Фрагмент текста →
Изменить стиль страницы

Вот уже несколько суток подряд съемок на пароходе нет по каким-то непонятным, как это часто бывает в кино, причинам. Борис Федорович часами стоит на палубе, вздыхает, смотрит на море. Море по-прежнему спокойно.

Рядом крутится все тот же окруженец, из дотошных.

— Борис Федорович, как самочувствице?

— Что?! — спрашивает Андреев, словно очнувшись.

— Я говорю, как чувствуете себя?

— A-а… Хм, как? Как свинья на цепи. Представляете, такое вольнолюбивое животное, как свинья, — и вдруг на цепи. Это, знаете ли, очень грустно.

И говорит это искренне и даже серьезно.

И голос его при этом почему-то слегка дрожит.

НАРУШЕНИЕ РАВНОВЕСИЯ. ШТОРМ.

КОВАРНЫЙ МИКА. УЧЕНИК СЕНЕКИ.

«ВСЕ ОБРАЗЫ — НЕЛЮБИМЫЕ»

И вдруг однажды все задвигалось, заскрипело, палуба качнулась и пошла ходуном. Люди шептались и трусовато смотрели туда, откуда доносился его рокочущий бас:

— Вон с корабля! Трусы и прихлебатели!!!

Потом раздавалось пение — широкое, разбойное, с шаляпинскими «профундами».

И вдруг оборвал пение.

— «Все равно против нашей Волги этот океан лужа». Что это? Какой вздор! Кто написал для меня этот текст? Мика Аптекарь? Опять Мика? Где он? Здесь, на корабле? Позовите его сюда!

Мика Аптекарь — это у Бориса Федоровича собирательный, обобщенный образ безответственного кинодраматурга, виновного во всех сценарных недостатках.

— А знает ли ваш Мика, что и я из тех самых… из волгарей? Не знает небось. Ничего, узнает!!!

Несдобровать бы, я думаю, Мике Аптекарю, окажись он в это время на пароходе. Воображение тут же нарисовало барахтающегося в морской пучине сценариста Мику.

— Мика, Мика, чертов кукиш, где твоя совесть! — гремел, как морской царь, Борис Федорович.

Материал →
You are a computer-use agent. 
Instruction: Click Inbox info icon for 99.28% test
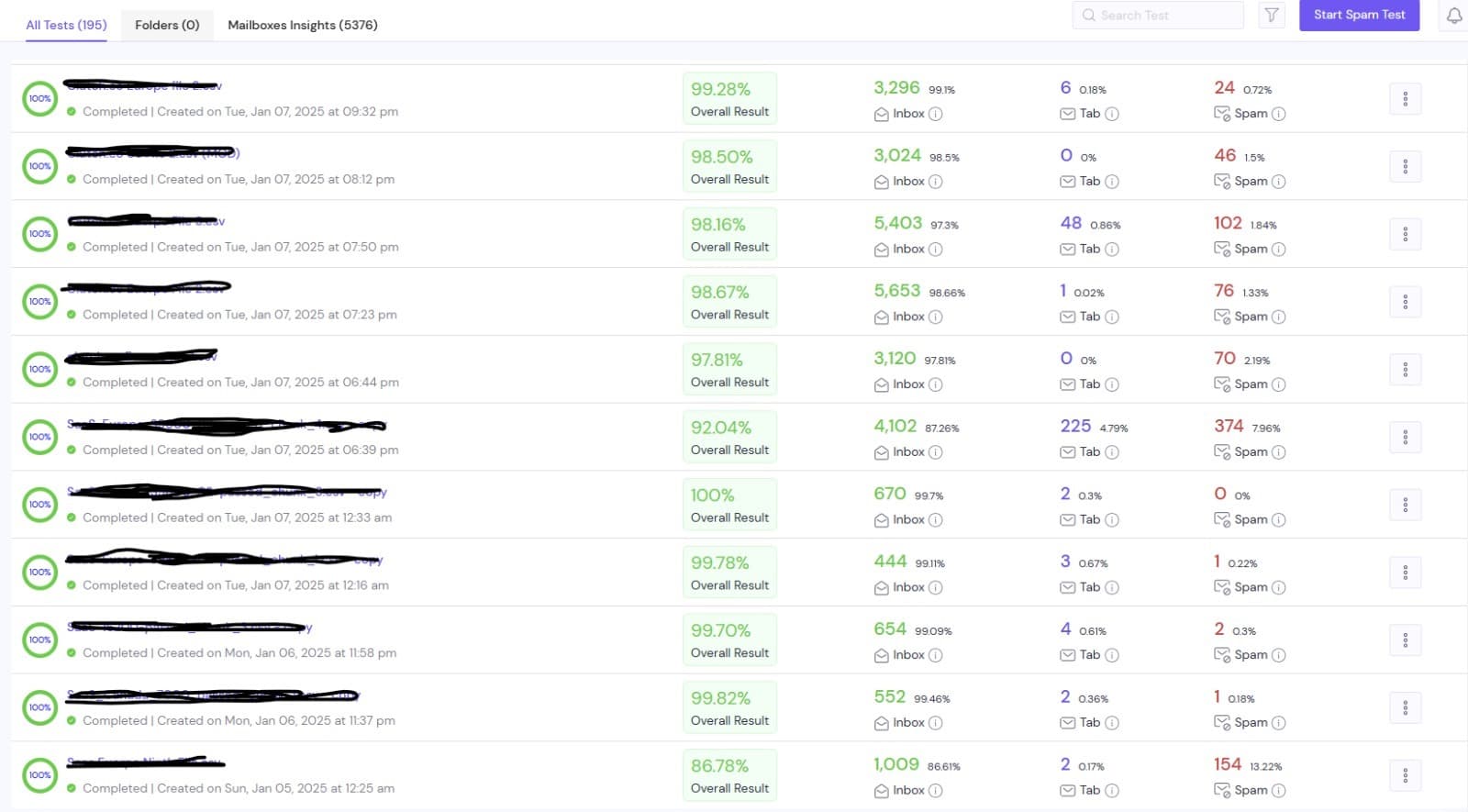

Описание задания →
Воспроизведите дословно отрывок из текста о Борисе Федоровиче: начните со слов «Потом раздавалось пение» и остановитесь после слов «небось. Ничего, узнает!!!».

Ответ к заданию →
Потом раздавалось пение — широкое, разбойное, с шаляпинскими «профундами».

И вдруг оборвал пение.

— «Все равно против нашей Волги этот океан лужа». Что это? Какой вздор! Кто написал для меня этот текст? Мика Аптекарь? Опять Мика? Где он? Здесь, на корабле? Позовите его сюда!

Мика Аптекарь — это у Бориса Федоровича собирательный, обобщенный образ безответственного кинодраматурга, виновного во всех сценарных недостатках.

— А знает ли ваш Мика, что и я из тех самых… из волгарей? Не знает небось. Ничего, узнает!!!